Saya melihat betapa sulitnya kita melepas zona nyaman kita, seburuk apa pun kubangan yang kita ciptakan dari rasa duka dan bersalah. Kita tidak menyadari apa yang kita lakukan sedikit berdampak pada anggota keluarga yang lain. Keterpurukan Ruth ternyata menimbulkan rasa khawatir pada salah seorang puterinya sehingga ia merasa takut berprestasi karena dengan berprestasi berarti ia harus keluar rumah, sebuah keadaan yang ia khawatirkan karena ia mencemaskan ibunya tak bisa bertahan tanpa dia. Puteri yang satu lagi menjadi penyendiri karena merasa tidak bisa memercayai siapa pun di dunia ini setelah ayahnya - orang yang paling dipercayainya - meninggalkan dia dan keluarganya. Kubangan depresi ini merupakan sarang yang nyaman bagi mereka dan tanpa sadar membawa mereka kepada sebuah kondisi yang lebih memrihatinkan lagi.

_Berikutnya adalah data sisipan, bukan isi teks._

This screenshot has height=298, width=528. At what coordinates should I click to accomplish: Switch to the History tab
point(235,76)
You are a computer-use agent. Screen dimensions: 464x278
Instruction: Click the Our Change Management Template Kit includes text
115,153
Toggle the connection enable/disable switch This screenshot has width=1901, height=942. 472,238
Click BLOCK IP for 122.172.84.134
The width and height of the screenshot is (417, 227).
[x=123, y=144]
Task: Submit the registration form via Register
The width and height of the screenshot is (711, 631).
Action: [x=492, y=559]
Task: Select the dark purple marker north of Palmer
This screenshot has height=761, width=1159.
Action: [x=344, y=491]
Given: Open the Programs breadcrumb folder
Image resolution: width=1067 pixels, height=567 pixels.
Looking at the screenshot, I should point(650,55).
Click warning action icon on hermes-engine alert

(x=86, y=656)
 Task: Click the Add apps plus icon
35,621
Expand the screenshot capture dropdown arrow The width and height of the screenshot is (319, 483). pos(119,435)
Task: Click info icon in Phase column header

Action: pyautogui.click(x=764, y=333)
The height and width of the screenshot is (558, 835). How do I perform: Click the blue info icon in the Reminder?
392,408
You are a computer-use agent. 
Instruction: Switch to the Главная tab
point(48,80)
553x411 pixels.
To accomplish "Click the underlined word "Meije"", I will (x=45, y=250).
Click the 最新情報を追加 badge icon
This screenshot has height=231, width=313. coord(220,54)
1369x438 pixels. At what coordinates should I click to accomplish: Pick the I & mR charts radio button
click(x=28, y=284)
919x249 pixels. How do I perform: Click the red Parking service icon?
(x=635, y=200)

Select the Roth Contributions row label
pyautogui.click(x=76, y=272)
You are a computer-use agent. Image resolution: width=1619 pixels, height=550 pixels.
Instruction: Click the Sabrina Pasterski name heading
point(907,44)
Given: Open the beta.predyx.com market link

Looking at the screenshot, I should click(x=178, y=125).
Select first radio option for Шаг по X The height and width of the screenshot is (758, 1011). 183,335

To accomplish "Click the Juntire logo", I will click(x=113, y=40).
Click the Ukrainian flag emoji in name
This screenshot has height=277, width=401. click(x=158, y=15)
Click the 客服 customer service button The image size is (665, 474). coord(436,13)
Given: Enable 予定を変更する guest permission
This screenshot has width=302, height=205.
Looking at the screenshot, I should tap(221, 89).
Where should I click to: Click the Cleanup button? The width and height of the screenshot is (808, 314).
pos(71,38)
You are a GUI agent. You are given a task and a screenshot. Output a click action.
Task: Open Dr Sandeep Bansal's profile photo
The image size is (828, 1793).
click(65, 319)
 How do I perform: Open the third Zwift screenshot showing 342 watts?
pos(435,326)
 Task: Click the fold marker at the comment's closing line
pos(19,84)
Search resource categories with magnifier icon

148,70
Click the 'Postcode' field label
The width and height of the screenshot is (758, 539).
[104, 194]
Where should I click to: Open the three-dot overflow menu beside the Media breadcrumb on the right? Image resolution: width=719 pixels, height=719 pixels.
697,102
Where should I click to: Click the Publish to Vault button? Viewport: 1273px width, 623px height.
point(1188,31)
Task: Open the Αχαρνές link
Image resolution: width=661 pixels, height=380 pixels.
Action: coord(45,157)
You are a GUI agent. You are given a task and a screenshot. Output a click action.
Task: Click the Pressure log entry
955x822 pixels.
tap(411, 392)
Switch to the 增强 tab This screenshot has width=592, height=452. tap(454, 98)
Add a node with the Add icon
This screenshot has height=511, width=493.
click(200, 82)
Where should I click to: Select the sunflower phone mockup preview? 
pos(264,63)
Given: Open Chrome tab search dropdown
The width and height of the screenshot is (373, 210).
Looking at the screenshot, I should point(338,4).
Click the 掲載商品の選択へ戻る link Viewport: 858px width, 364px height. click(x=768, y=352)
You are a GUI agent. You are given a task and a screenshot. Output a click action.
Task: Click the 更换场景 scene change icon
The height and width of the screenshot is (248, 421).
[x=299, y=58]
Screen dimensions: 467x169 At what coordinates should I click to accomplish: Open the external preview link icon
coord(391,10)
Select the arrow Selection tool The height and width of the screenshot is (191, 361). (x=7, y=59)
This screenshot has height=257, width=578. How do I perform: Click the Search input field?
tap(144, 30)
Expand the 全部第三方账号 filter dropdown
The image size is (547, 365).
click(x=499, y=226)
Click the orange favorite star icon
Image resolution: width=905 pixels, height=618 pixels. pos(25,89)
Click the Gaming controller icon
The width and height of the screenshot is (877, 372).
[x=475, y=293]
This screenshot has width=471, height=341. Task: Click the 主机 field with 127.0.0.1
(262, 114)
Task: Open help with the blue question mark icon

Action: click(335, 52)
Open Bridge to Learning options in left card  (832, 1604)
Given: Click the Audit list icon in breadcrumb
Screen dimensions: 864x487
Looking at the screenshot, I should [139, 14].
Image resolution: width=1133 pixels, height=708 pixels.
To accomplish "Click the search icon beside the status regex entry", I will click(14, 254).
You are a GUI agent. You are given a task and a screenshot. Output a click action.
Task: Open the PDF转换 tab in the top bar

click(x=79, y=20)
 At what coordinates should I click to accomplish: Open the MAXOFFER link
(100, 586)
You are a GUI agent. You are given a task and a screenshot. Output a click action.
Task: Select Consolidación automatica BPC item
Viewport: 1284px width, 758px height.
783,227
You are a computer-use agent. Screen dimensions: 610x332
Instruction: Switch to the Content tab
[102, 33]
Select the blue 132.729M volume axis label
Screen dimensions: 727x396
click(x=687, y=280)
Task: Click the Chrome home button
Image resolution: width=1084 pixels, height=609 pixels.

Dari tayangan itu saya melihat betapa kita ini sering tak bisa lepas dari hal-hal yang membuat kita sedih dan tidak bisa menerima kenyataan : perceraian, putus cinta, pemecatan atau kematian orang tercinta. Seolah hidup kita berhenti sampai di situ saja. Baru beberapa hari ini saya membahas soal keikhlasan ditinggal (mati) orang tercinta. Hari ini saya ditunjukkan dampaknya bagi orang sekeliling.
Pada dasarnya Jillian mengajak kita untuk tetap berjalan maju, serta membangun kembali percaya diri yang terkoyak. Perceraian, putus cinta, pemecatan dan kematian dengan mudah menggelincirkan kita pada kehilangan percaya diri. Seolah tanpa orang tersebut atau tanpa pekerjaan tersebut kita tidak bisa bertahan hidup. Jillian tadi berpesan, "life is not slipping away from you, you are slipping away from life."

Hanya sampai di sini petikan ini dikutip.